- Published: September 18, 2022
- Updated: September 18, 2022
- University / College: University of Surrey
- Level: Masters
- Language: English
- Downloads: 29
Marxist Analysis In the American Dream movie, a large Corporation is making enormous profits, and yet it is demanding pay cut of its factory employees. Clash ensues and workers make a strike threat as a result of the company’s intention to reduce the wages. In the fall of 1983, Hormel announced that it would reduce hourly wages of factory workers from $10. 69 to $8. 25. This was despite the fact that Hormel reported earnings of approximately $30 million. As the workers through their union decide to strike, the movie introduces the key actors. There is Ray Rogers, a freelance strike planner and publicist; Rogers easy, smiling style makes him seem like an opportunist.
There is Lewis Anderson, an experienced negotiator from the global parent union. Anderson warns the workers to call off the strike since in his opinion, they will not win. Anderson is right; when the employees refuse to compromise, the corporation simply provides their job to replacement employees. The situation was almost identical in the recent Caterpillar strike. American Dream provides a catastrophic picture of a State in which the philosophy of unionism of employees standing by other employees is dying off.
The Marxist theories on capitalism comprise the following; a falling rate of profit, a reserve army of the unemployed, business crises, increasing despair of the proletariat, and escalating concentration of industry into few firms. In the Marxian model, the capitalist is the main player in the economic process. The capitalist search for earnings and response to adjusting rates of profits largely explains the dynamics of the capitalist system. In the Marxist model, capitalists rationally and intentionally pursue their economic benefits and implant seeds of their own destruction. According to Marx, capitalism generates undesirable social outcomes, for example, the events depicted in the movie (Marx 762).
In the Marxian model, augmented capital accumulation will raise the labor demand. Increase in demand for labor raises the wage rates. Increasing wage rates lead to diminishing surplus value and profits. Marx explains this scenario using the concept of the reserve army of the unemployed. In Marxist view, there is continuously an excess labor supply in the market, which has the influence of lowering wages and maintaining the profits and surplus value positive. In search of profits, capitalists introduce new machines in the production process.

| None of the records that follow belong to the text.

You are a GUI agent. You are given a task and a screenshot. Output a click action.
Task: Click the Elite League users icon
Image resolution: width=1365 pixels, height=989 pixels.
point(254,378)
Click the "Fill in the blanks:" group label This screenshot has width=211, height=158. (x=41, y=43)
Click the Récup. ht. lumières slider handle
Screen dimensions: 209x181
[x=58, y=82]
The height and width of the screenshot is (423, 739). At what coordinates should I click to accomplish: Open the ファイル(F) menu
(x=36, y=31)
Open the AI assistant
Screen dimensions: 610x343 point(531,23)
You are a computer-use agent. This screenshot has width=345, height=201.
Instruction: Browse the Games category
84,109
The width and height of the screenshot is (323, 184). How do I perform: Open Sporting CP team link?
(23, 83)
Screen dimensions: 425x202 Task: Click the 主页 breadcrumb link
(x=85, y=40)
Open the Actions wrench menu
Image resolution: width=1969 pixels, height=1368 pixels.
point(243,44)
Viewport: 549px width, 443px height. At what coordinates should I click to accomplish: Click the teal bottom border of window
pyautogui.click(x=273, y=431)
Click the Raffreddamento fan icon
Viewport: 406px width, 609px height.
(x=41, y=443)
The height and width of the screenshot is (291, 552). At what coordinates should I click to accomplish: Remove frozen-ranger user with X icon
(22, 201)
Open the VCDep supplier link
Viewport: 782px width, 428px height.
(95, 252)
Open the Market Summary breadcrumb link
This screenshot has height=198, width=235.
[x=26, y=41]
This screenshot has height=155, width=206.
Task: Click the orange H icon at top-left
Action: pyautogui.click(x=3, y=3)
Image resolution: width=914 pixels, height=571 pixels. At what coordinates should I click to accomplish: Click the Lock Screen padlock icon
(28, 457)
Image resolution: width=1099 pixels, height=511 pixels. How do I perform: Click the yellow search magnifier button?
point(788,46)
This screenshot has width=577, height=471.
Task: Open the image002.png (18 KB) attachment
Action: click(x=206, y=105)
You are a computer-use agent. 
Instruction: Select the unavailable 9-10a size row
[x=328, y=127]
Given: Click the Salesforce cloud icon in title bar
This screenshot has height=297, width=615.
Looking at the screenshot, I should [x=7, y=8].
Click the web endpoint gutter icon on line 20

Direct unemployment in the reserve army occurs as a result of replacement of employees with new technology (Marx 767).
In the movie, the workers are not absorbed into other sectors of the economy. Entry of new members into the labor market indirectly increases the reserve army of the unemployed. The reserve army of the unemployed retains down wages in the competitive market for labor. According to Marx, capitalists aim to maximize their profits through exploitation of employees (Marx 802). Hormel is one of the capitalists, which takes advantage of the lower wage rates in the labor market. Announcing a cut in wages is exploitation of workers since the company is making profits. As employees fail to compromise, they are replaced by new employees from the job market. The new workers accept the new and exploitative low wages. Capitalism has partly destroyed the American philosophy of unionism among workers.
Works Cited
Marx, Karl. Capital: Volume 1. London: Penguin Classics, 1992. Print.